● **SHORT TASK**
Rewrite all of the lines below as a Markdown table with two columns, "Row" for the row number and "Line" for the line itself. Leave out any blank lines.

● **RECORDS SHOWN**
-- start --
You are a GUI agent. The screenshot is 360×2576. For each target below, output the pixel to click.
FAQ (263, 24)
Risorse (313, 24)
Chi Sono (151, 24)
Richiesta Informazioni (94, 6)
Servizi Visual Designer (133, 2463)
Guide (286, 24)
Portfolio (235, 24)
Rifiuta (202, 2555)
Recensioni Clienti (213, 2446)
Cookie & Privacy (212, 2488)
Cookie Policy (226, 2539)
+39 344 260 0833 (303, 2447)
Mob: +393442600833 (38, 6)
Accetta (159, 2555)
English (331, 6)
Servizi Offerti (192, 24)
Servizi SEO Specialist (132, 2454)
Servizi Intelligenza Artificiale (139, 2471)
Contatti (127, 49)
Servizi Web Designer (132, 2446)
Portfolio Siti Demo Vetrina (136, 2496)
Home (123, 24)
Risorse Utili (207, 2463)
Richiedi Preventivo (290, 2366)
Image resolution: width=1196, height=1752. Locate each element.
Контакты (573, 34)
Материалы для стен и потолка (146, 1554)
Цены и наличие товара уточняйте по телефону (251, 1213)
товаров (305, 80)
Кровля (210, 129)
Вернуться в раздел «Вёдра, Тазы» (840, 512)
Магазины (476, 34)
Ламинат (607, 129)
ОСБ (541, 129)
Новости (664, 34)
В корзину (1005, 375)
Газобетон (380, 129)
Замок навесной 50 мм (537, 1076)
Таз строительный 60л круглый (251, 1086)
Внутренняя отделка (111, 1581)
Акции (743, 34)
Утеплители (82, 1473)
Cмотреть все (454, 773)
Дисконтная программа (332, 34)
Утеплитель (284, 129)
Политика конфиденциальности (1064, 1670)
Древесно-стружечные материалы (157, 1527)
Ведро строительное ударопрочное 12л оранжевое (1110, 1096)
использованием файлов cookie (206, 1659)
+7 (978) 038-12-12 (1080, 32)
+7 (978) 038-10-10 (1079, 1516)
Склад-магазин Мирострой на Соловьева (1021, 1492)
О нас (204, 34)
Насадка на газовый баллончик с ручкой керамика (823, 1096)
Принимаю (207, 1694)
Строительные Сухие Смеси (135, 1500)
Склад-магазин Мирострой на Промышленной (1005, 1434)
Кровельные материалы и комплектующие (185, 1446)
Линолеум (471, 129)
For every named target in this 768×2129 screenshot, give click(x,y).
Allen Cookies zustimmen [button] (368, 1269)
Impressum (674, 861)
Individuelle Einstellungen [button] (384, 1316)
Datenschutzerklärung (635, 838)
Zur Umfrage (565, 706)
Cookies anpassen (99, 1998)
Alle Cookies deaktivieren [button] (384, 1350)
-- end --
● **SOLVED EXERCISE**
| Row | Line |
|---|---|
| 1 | You are a GUI agent. The screenshot is 360×2576. For each target below, output the pixel to click. |
| 2 | FAQ (263, 24) |
| 3 | Risorse (313, 24) |
| 4 | Chi Sono (151, 24) |
| 5 | Richiesta Informazioni (94, 6) |
| 6 | Servizi Visual Designer (133, 2463) |
| 7 | Guide (286, 24) |
| 8 | Portfolio (235, 24) |
| 9 | Rifiuta (202, 2555) |
| 10 | Recensioni Clienti (213, 2446) |
| 11 | Cookie & Privacy (212, 2488) |
| 12 | Cookie Policy (226, 2539) |
| 13 | +39 344 260 0833 (303, 2447) |
| 14 | Mob: +393442600833 (38, 6) |
| 15 | Accetta (159, 2555) |
| 16 | English (331, 6) |
| 17 | Servizi Offerti (192, 24) |
| 18 | Servizi SEO Specialist (132, 2454) |
| 19 | Servizi Intelligenza Artificiale (139, 2471) |
| 20 | Contatti (127, 49) |
| 21 | Servizi Web Designer (132, 2446) |
| 22 | Portfolio Siti Demo Vetrina (136, 2496) |
| 23 | Home (123, 24) |
| 24 | Risorse Utili (207, 2463) |
| 25 | Richiedi Preventivo (290, 2366) |
| 26 | Image resolution: width=1196, height=1752. Locate each element. |
| 27 | Контакты (573, 34) |
| 28 | Материалы для стен и потолка (146, 1554) |
| 29 | Цены и наличие товара уточняйте по телефону (251, 1213) |
| 30 | товаров (305, 80) |
| 31 | Кровля (210, 129) |
| 32 | Вернуться в раздел «Вёдра, Тазы» (840, 512) |
| 33 | Магазины (476, 34) |
| 34 | Ламинат (607, 129) |
| 35 | ОСБ (541, 129) |
| 36 | Новости (664, 34) |
| 37 | В корзину (1005, 375) |
| 38 | Газобетон (380, 129) |
| 39 | Замок навесной 50 мм (537, 1076) |
| 40 | Таз строительный 60л круглый (251, 1086) |
| 41 | Внутренняя отделка (111, 1581) |
| 42 | Акции (743, 34) |
| 43 | Утеплители (82, 1473) |
| 44 | Cмотреть все (454, 773) |
| 45 | Дисконтная программа (332, 34) |
| 46 | Утеплитель (284, 129) |
| 47 | Политика конфиденциальности (1064, 1670) |
| 48 | Древесно-стружечные материалы (157, 1527) |
| 49 | Ведро строительное ударопрочное 12л оранжевое (1110, 1096) |
| 50 | использованием файлов cookie (206, 1659) |
| 51 | +7 (978) 038-12-12 (1080, 32) |
| 52 | +7 (978) 038-10-10 (1079, 1516) |
| 53 | Склад-магазин Мирострой на Соловьева (1021, 1492) |
| 54 | О нас (204, 34) |
| 55 | Насадка на газовый баллончик с ручкой керамика (823, 1096) |
| 56 | Принимаю (207, 1694) |
| 57 | Строительные Сухие Смеси (135, 1500) |
| 58 | Склад-магазин Мирострой на Промышленной (1005, 1434) |
| 59 | Кровельные материалы и комплектующие (185, 1446) |
| 60 | Линолеум (471, 129) |
| 61 | For every named target in this 768×2129 screenshot, give click(x,y). |
| 62 | Allen Cookies zustimmen [button] (368, 1269) |
| 63 | Impressum (674, 861) |
| 64 | Individuelle Einstellungen [button] (384, 1316) |
| 65 | Datenschutzerklärung (635, 838) |
| 66 | Zur Umfrage (565, 706) |
| 67 | Cookies anpassen (99, 1998) |
| 68 | Alle Cookies deaktivieren [button] (384, 1350) |